▶ Given exercise
Retype the records word for word, from the line containing "Where should I click to: Give" through the end of the records, leaving out the pictures.

___ Dataset rows

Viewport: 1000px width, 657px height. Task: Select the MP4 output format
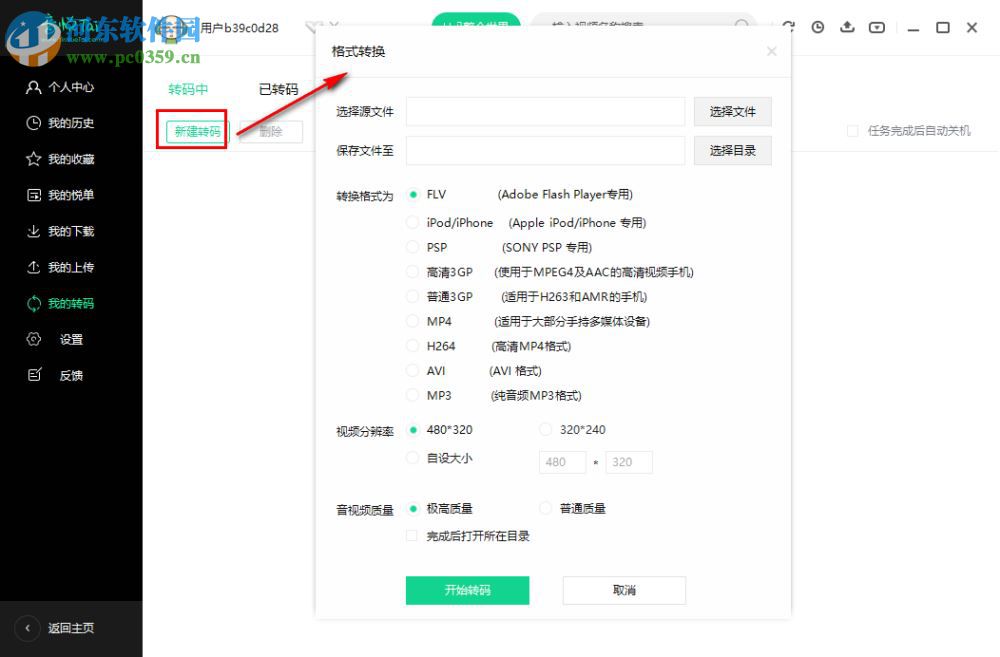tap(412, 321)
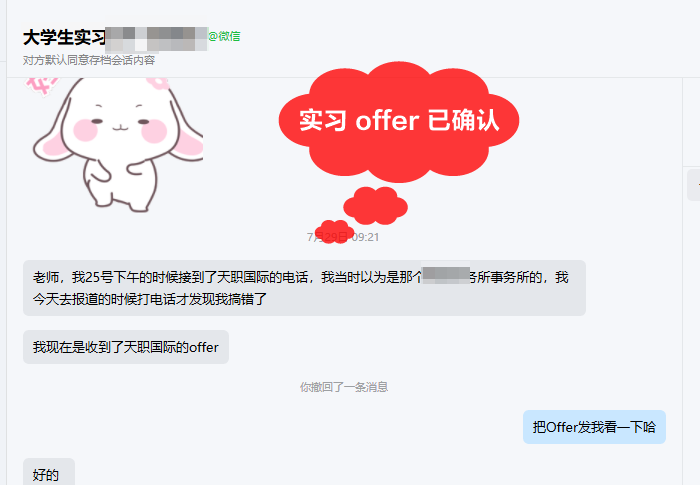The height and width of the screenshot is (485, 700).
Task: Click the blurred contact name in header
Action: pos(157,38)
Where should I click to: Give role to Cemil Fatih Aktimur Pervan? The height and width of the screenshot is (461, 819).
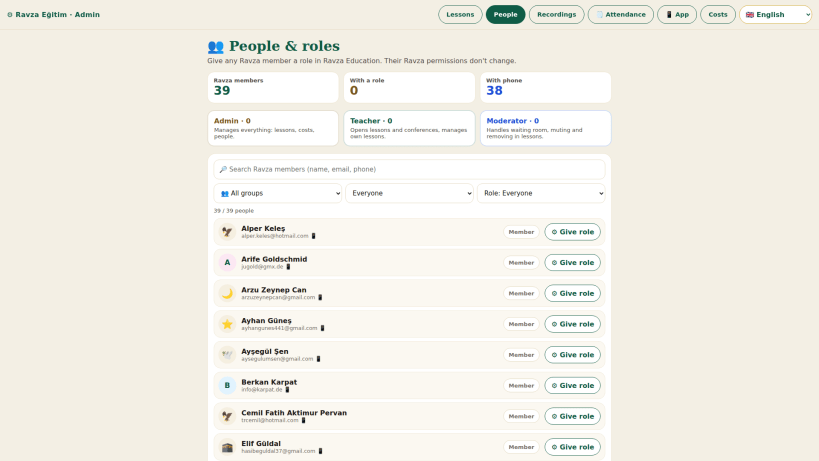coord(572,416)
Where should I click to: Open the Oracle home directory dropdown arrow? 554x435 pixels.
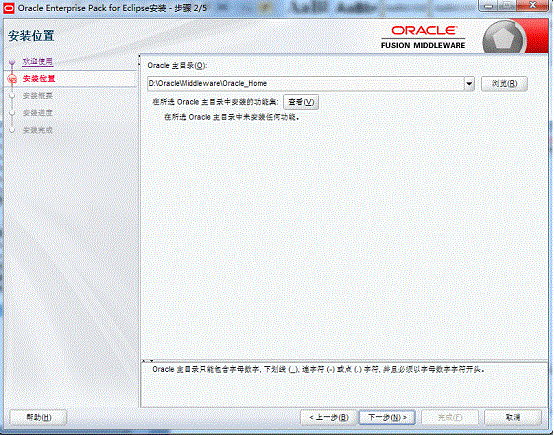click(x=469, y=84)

______

▶ Exercise result
Where should I click to: Give role to Cemil Fatih Aktimur Pervan? The height and width of the screenshot is (461, 819).
coord(572,416)
Where should I click to: Open the Oracle home directory dropdown arrow? 554x435 pixels.
click(x=469, y=84)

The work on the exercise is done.